Today I’m home from a thought-provoking day of professional learning workshops: Jan Owen on building the education ecosystem and Peter Hutton on creating an adaptive culture for school transformation.

An ecosystem is a complex community of interconnected organisms in which each part, no matter how seemingly small, has an active, agentic part to play in the community. There are constant interdependent relationships and influences. The notion of an ecosystem of education resonates with Bob Garmston and Bruce Wellman’s third Adaptive Schools underlying principle of what they call ‘nonlinear dynamical’ systems: that tiny events create major disturbances. This principle reflects the way change often happens. The little things we change or do can have unexpected, chaotic, incremental effects that are difficult to quantify or not immediately noticeable.

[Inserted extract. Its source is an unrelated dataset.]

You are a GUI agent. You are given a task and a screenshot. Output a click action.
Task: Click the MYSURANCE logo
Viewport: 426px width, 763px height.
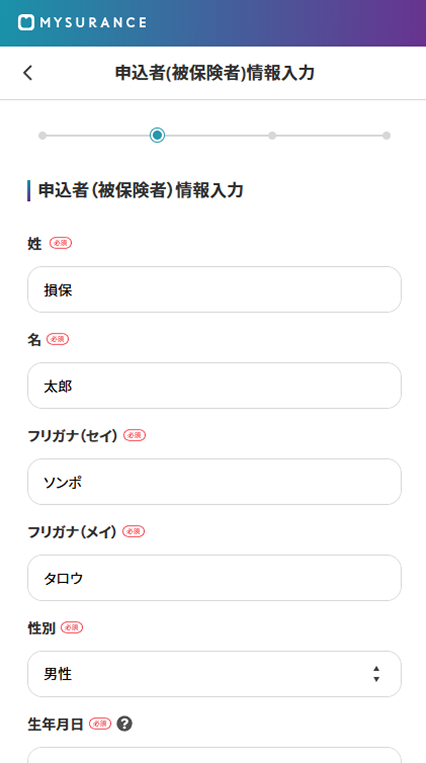(x=82, y=22)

As we consider the education ecosystem, to what extent is innovation needed in education?

Certainly, there is a case often made for the need for radical change in education and schooling. Often the future of work is cited, the jobs not yet invented, automation and artificial intelligence disrupting industry. Jan Owen today spoke of globalisation, the flexible economy, job clusters, the need for meaning and purpose in work, diversity, equity, enterprise skills, micro-credentialing and the need for ongoing workplace learning. The Gonski 2.0 report talks about individualised learning, tracking student data, increased emphasis on teaching General Capabilities, and community partnerships as ways to address ‘declining performance’ and improve apparently ‘cruising schools’.

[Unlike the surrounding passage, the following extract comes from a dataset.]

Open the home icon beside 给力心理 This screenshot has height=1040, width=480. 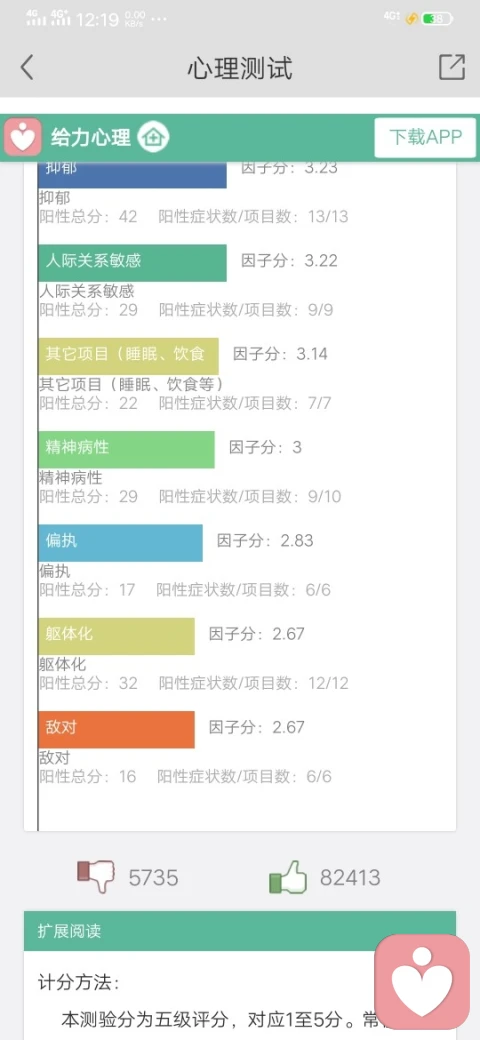point(153,138)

Skills and capabilities are increasingly the focus of futures-focused thinking in education. But knowledge remains crucial. Chief Scientist Alan Finkel said in his speech to the 2018 Australian Science Teachers Association Annual Conference:

“I have had many, many meetings with employers, in my role as Chief Scientist and as Deputy Chair of Innovation and Science Australia; and 6 before that, as Chancellor of Monash University and President of the Australian Academy of Technology and Engineering; and before that, as the CEO of a publicly listed company. In all my meetings with people actually hiring graduates, no-one has ever said to me: ‘gosh, we don’t have enough people who know how to collaborate.’ No, what they say to me is: ‘we don’t have enough specialists in software engineering. We can’t find graduates who are fluent in maths. We have meetings where three quarters of the people in the room can’t critique a set of numbers without pulling out a calculator and slowing us down. They were asking for T-shapes, and getting flat lines – but the flat line wasn’t lifted up and anchored by that all-important vertical pillar.”

We need people with specialist knowledge as well as transferrable skills. As I say to my students: we need to know stuff and also be able to do stuff.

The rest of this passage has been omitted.